— Problems —
1. Using the court order, explain in one to three sentences why the conviction for house-breaking and theft was set aside.
2. Retype the part of the court order starting with "The prosecution must prove" and going on through "case. (Paras 6-7)".

— Text passage —
IN THE HIGH COURT OF KERALA AT ERNAKULAM
P. V. BALAKRISHNAN, J
M.J.BIJU – Appellant
Versus
STATE OF KERALA – Respondent
Crl.Rev.Pet 426/2016



Advocates:
SRI.V.A.SATHEESH SRI.V.T.MADHAVANUNNI

The prosecution must prove the exact information leading to recovery of stolen property; failure to do so undermines the conviction.

Headnote:(A) Indian Penal Code, 1860 - Sections 454 and 380 - Conviction for house-breaking and theft - The accused was convicted and sentenced by the Trial Court, which was upheld by the Sessions Court - The prosecution failed to prove the recovery of the stolen television beyond reasonable doubt, as the evidence was insufficient and the material object was not produced - The courts below did not appreciate the evidence correctly. (Paras 1-8)

(B) Evidence Act, 1872 - Section 27 - Recovery of stolen property - The prosecution must establish the exact words of information given by the accused leading to recovery, which was not done in this case. (Paras 6-7)

Facts of the case:
The accused was charged with house-breaking and theft of a television. The conviction was based on the alleged recovery of the television, but the evidence linking the accused to the crime was found lacking.

Findings of Court:
The prosecution failed to prove the case beyond reasonable doubt, leading to the conclusion that the conviction was unjustified.

Issues: The main issues were the sufficiency of evidence linking the accused to the crime and the validity of the recovery of the stolen television.

Ratio Decidendi: The court ruled that the prosecution's failure to provide credible evidence of recovery and the lack of material witnesses undermined the conviction.

Result: Revision petition allowed, conviction and sentence set aside.

ORDER

The revision petitioner is the sole accused in C.C.No.62/2007 on the files of the Judicial First Class Magistrate Court, Payyannur. He stood trial for committing the offences punishable under Sections 457 and 380 of IPC before that court and was found guilty, convicted and sentenced under Sections 454 and 380 of . The Trial Court sentenced the accused to undergo rigorous imprisonment for a period of one year and to pay a fine of Rs.2,000/- under Section 454 , with a default clause and also for a period of one year and to pay a fine of Rs.3,000/-under Section 380 , with a default clause.

2. Aggrieved by the conviction and sentence, the revision petitioner/accused preferred Criminal Appeal No.468/2010 before the Sessions Court, Thalassery. As per judgment dated 06.07.2015, the learned Additional Session Judge-I, Thalassery confirmed the conviction and sentence passed against the accused and dismissed the appeal.

3. Heard the learned counsel for the revision petitioner and the learned Public Prosecutor.

— Available data —

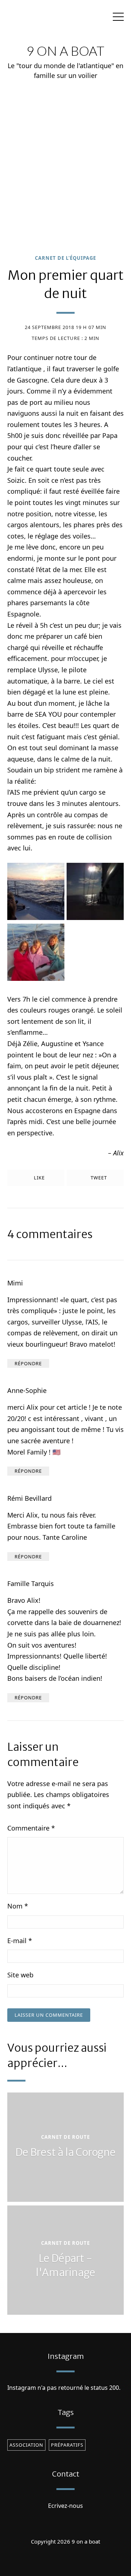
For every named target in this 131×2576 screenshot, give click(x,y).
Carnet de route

— The replies —
1. The prosecution failed to prove the recovery of the stolen television beyond reasonable doubt: the evidence was insufficient, the material object was not produced, and material witnesses were lacking. It also did not establish the exact words of the information the accused gave that led to the recovery, as Section 27 of the Evidence Act requires.

2.
The prosecution must prove the exact information leading to recovery of stolen property; failure to do so undermines the conviction.

Headnote:(A) Indian Penal Code, 1860 - Sections 454 and 380 - Conviction for house-breaking and theft - The accused was convicted and sentenced by the Trial Court, which was upheld by the Sessions Court - The prosecution failed to prove the recovery of the stolen television beyond reasonable doubt, as the evidence was insufficient and the material object was not produced - The courts below did not appreciate the evidence correctly. (Paras 1-8)

(B) Evidence Act, 1872 - Section 27 - Recovery of stolen property - The prosecution must establish the exact words of information given by the accused leading to recovery, which was not done in this case. (Paras 6-7)